# How to solve Rubik's cube for beginners for dummies and also more faster(video)



## Udit Arora (Aug 10, 2015)

*How I got pb 50 second in 1 week*

https://m.youtube.com/watch?v=IqOqlek-OxU


https://youtu.be/hVZkuVtIeJA


Plz share it subscribe it and like it


----------



## collppllzbf2lll (Aug 11, 2015)

i doubt anyone on this site is actually struggling to get 50 second singles


----------



## SpeedCubeReview (Aug 11, 2015)

I am sure there are, I was over a minute when joining this site. The OP and I had a big back and forth on Facebook about not spamming tons of posts with his video and how things like Vaseline in a cube is not good advice. 
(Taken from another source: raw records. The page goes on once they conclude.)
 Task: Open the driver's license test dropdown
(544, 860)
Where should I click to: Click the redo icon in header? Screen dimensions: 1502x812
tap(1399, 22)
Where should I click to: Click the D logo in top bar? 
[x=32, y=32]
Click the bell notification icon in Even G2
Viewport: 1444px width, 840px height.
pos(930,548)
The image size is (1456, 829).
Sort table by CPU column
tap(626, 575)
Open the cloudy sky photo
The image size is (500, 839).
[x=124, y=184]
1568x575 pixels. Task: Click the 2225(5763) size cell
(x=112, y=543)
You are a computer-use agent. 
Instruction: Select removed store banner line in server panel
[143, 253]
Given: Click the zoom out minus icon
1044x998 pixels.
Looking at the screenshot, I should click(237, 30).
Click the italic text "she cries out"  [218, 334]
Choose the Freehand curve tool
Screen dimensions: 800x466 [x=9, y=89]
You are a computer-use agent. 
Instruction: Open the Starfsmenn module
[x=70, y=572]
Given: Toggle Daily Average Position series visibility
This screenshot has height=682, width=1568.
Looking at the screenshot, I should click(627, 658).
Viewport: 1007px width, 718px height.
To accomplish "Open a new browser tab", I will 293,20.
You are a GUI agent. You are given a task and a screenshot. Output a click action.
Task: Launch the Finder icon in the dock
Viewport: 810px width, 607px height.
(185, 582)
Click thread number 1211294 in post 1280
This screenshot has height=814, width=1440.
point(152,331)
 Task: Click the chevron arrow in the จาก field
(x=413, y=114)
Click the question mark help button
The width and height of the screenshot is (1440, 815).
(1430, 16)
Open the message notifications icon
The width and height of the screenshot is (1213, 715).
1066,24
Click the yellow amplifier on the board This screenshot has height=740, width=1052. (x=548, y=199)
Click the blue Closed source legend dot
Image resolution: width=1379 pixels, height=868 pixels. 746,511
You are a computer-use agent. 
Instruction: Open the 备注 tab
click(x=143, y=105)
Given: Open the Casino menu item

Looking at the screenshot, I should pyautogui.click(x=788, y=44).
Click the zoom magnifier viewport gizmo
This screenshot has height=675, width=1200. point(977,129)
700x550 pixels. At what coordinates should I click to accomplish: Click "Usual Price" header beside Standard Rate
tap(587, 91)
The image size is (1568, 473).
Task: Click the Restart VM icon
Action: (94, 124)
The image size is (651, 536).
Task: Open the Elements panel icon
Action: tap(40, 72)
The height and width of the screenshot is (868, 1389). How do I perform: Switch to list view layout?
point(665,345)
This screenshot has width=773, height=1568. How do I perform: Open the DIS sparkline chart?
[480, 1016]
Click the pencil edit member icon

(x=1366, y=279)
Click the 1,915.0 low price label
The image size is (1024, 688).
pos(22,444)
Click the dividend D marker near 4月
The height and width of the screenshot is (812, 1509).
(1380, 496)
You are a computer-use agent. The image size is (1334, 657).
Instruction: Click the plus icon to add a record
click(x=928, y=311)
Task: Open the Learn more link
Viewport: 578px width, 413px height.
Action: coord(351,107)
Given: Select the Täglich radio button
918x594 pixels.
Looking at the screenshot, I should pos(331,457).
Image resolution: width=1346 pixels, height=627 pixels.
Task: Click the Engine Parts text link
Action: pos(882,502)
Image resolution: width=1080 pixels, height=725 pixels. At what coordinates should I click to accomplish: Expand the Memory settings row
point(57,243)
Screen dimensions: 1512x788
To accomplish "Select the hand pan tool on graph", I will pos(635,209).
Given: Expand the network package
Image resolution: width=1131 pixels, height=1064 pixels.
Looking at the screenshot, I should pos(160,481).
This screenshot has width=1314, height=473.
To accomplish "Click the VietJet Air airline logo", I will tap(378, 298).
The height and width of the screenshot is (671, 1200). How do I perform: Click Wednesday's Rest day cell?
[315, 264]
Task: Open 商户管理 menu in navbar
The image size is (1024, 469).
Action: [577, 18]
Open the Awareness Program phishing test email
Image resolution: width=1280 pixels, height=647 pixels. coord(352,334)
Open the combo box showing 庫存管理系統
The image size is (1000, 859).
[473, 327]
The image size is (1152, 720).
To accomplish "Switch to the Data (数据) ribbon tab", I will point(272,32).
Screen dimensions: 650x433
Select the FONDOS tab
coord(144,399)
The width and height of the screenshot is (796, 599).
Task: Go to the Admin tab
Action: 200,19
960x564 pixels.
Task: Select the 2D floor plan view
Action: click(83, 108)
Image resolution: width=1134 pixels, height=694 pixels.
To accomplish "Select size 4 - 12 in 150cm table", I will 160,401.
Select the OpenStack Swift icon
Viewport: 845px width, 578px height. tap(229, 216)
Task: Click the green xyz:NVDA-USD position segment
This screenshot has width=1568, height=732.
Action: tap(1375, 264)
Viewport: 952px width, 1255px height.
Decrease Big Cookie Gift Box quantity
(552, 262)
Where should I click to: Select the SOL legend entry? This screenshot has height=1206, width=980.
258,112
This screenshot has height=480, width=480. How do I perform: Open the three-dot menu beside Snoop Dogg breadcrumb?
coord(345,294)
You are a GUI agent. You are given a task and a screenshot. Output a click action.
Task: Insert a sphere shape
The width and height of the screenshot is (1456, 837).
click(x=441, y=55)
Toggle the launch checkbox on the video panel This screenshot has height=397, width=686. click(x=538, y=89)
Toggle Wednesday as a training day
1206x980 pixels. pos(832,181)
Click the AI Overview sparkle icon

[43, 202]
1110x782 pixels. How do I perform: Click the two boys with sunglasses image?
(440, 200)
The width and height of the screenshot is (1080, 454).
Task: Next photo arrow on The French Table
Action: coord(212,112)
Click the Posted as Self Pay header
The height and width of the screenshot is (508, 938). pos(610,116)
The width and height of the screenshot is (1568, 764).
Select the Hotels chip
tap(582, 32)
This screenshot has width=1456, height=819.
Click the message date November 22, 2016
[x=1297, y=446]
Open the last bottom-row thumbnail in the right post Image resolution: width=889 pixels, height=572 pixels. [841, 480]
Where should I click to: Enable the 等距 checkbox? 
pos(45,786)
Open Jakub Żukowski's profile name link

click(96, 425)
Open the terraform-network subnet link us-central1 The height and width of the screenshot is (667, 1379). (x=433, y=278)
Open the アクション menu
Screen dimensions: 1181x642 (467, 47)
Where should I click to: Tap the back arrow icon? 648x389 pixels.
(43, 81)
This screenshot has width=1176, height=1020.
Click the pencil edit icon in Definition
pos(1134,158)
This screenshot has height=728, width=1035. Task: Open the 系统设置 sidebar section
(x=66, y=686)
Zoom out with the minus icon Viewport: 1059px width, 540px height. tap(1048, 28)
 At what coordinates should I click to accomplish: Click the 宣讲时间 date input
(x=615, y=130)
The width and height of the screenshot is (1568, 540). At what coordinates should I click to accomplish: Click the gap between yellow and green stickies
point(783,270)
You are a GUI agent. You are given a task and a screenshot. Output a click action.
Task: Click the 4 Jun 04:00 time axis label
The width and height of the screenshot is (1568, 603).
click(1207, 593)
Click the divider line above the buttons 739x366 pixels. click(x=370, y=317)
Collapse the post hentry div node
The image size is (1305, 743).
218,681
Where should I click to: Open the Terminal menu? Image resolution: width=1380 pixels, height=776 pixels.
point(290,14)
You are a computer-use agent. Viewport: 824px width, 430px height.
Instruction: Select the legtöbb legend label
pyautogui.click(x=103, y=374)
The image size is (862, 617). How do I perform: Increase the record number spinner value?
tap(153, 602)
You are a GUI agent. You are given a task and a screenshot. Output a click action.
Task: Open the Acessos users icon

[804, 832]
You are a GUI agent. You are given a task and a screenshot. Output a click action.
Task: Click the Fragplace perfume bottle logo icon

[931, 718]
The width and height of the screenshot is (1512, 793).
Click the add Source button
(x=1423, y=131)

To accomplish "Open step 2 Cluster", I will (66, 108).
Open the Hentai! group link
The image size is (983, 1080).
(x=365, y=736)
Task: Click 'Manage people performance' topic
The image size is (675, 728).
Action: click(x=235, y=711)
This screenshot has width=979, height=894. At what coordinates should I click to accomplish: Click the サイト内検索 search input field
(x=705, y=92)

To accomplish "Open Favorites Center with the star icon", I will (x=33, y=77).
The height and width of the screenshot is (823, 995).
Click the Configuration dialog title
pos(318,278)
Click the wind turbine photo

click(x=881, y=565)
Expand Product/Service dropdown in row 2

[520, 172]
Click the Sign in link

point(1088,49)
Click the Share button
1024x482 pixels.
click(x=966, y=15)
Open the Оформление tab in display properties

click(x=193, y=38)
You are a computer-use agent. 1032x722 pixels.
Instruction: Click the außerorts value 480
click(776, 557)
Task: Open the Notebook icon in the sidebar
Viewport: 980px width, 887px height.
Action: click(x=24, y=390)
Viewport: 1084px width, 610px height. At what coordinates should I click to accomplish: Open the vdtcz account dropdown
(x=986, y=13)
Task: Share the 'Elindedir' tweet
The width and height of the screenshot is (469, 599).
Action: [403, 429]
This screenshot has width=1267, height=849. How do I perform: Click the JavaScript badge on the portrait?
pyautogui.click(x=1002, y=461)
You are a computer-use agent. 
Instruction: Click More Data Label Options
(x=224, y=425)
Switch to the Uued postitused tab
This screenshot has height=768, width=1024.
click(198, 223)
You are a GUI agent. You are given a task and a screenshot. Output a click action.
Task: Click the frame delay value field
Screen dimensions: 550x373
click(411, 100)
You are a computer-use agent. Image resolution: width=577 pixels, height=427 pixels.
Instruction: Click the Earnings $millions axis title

Sent from my iPhone using Tapatalk


----------



## JustinTimeCuber (Aug 11, 2015)

We don't really need tutorials like this, since there are already so many. Also, there are quite a few videos on how to get faster/improve/practice coming from people who are much faster, or world class even. A sub-50 single in a week is pretty good, but most people have already gotten past the sub-1/sub-50 barrier and there are no good tricks to it. You can learn 4LLL, and other than that, just do solves.


----------



## Praetorian (Aug 11, 2015)

I wouldn't click on something that'd introduce me as a dummy, seems a bit insulting


----------



## Udit Arora (Aug 11, 2015)

Really sorry I meant not to insult I just wanted some attractive title nothing more


----------